Task brief: Look through the data below and extract, unchanged, the lines from the one that contains "Task: Click the 新增工作流 button" to the one that contains "Viewport: 2422px width, 910px height.", both included.

Given data:
- Opening Delimiter -

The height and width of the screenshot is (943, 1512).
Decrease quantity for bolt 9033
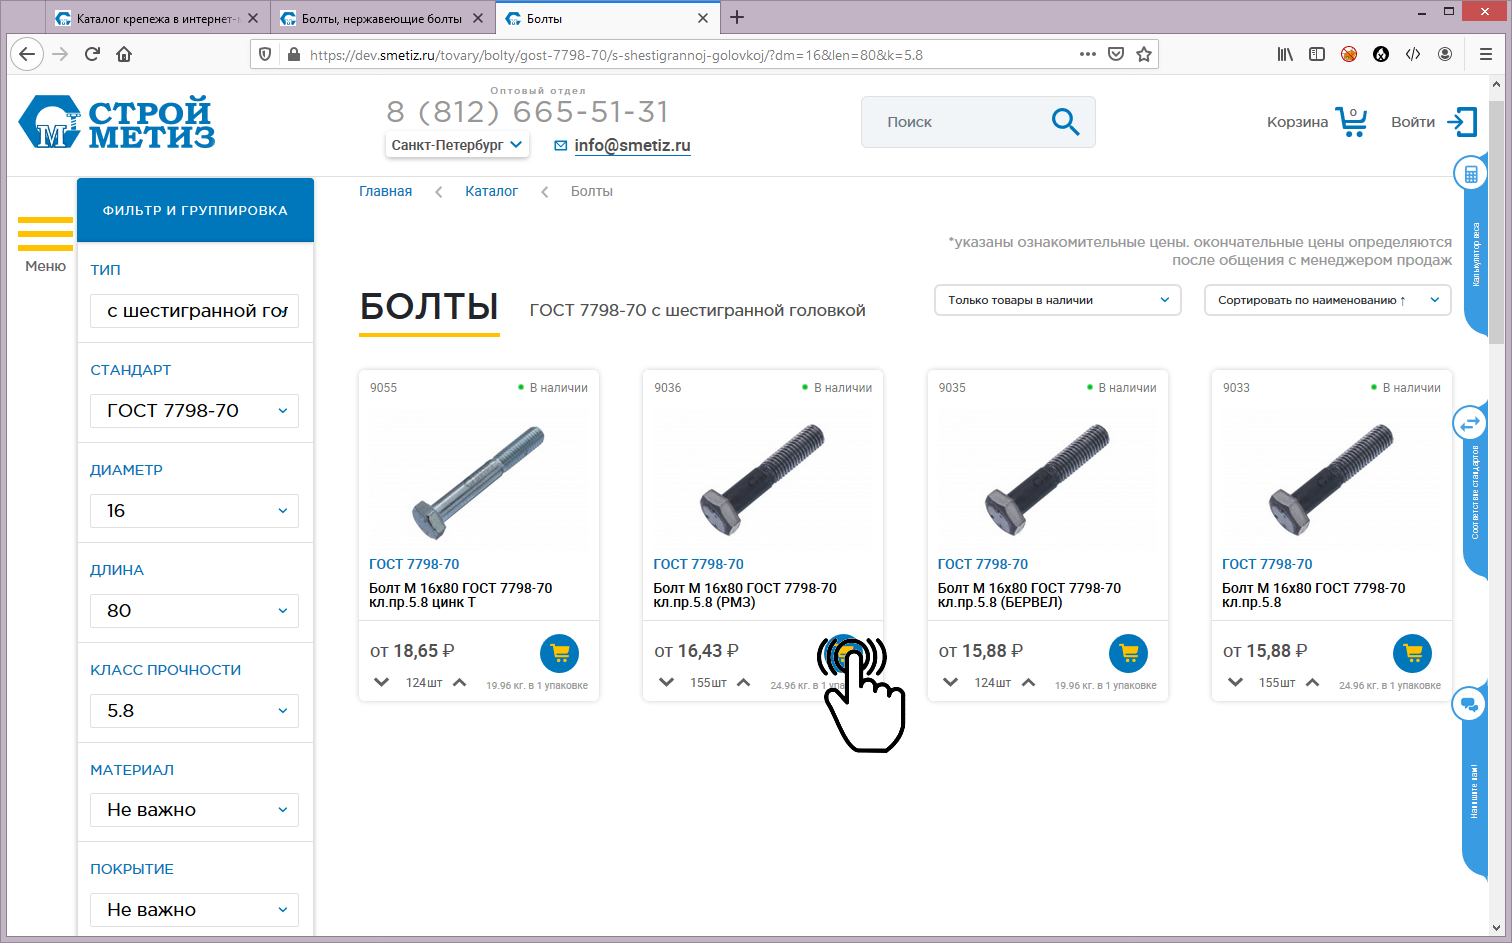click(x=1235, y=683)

- Closing Delimiter -
- Opening Delimiter -

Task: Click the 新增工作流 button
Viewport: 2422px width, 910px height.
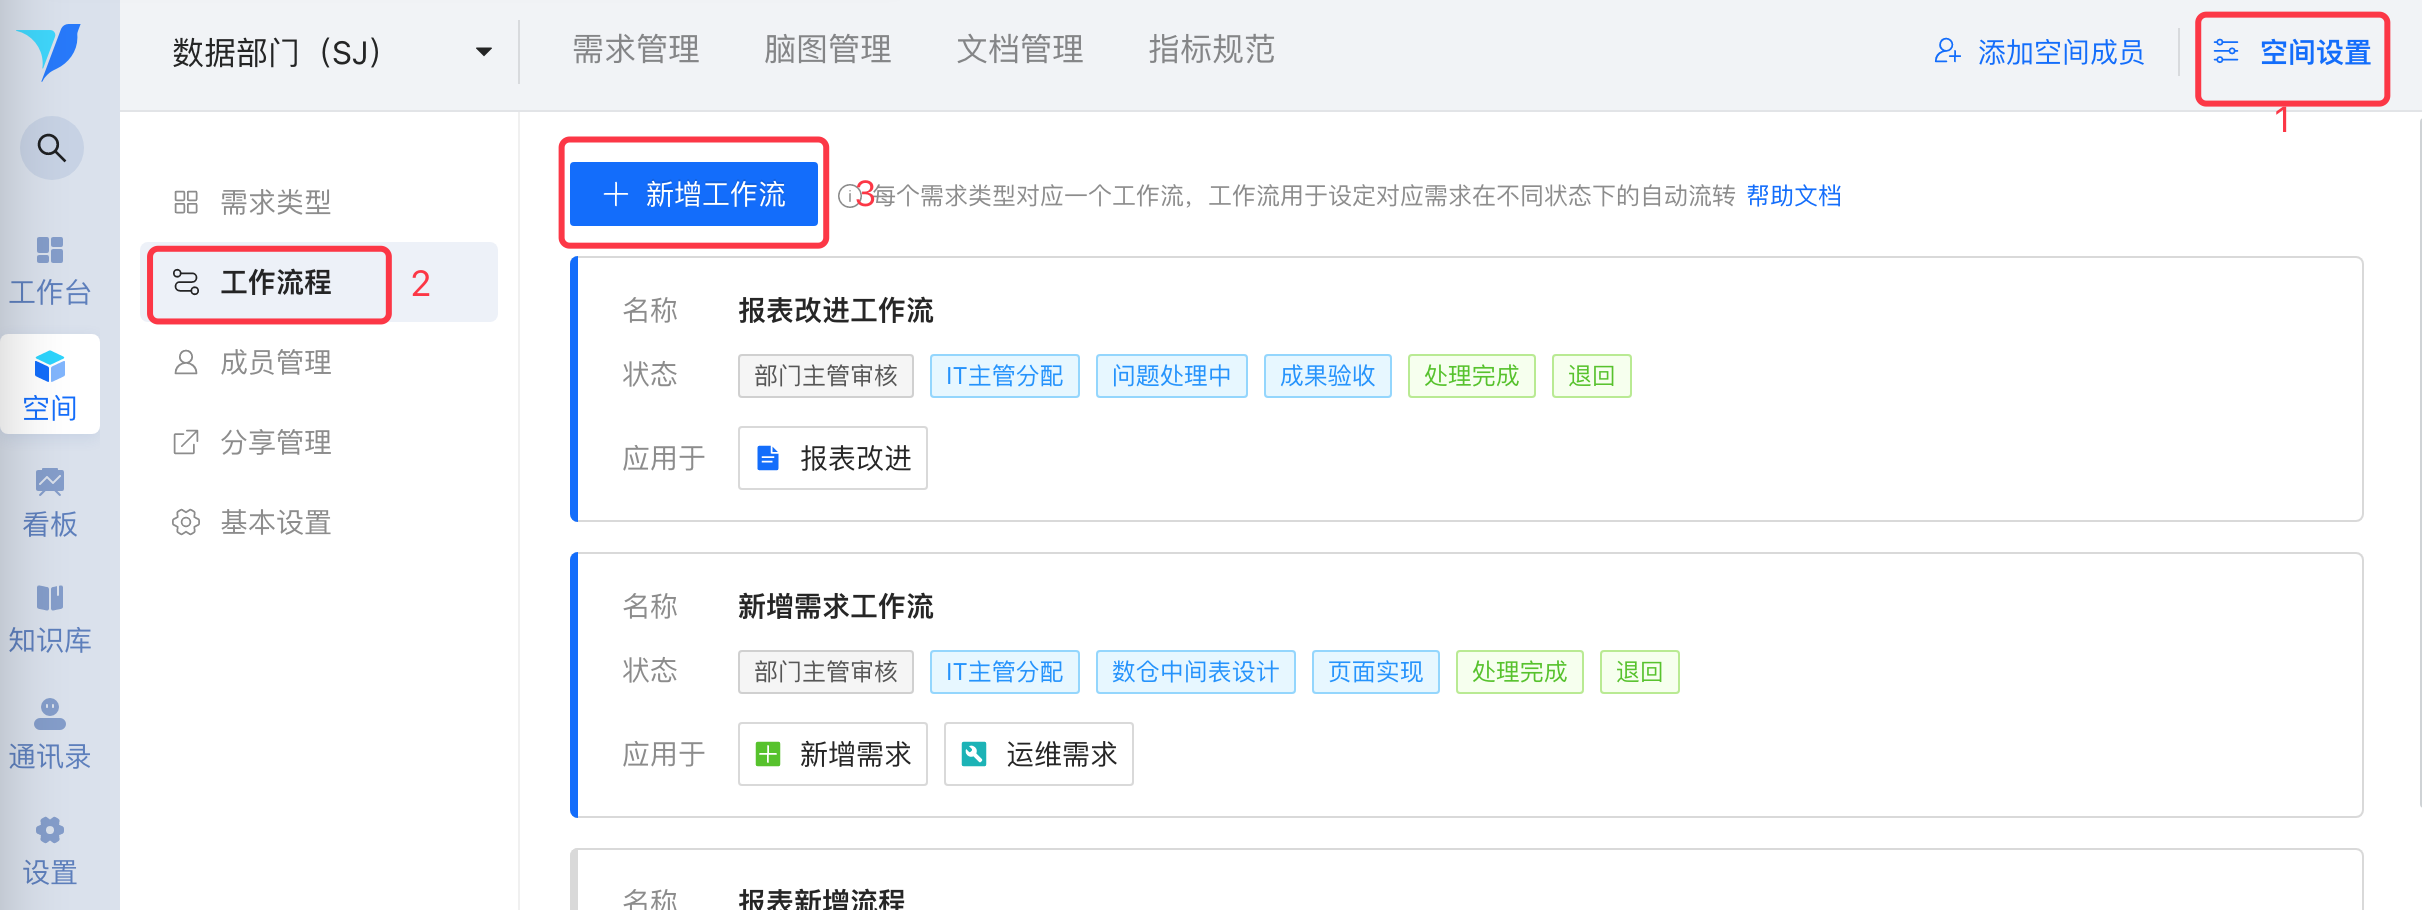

- Closing Delimiter -

Solution below:
Task: Click the 新增工作流 button
Viewport: 2422px width, 910px height.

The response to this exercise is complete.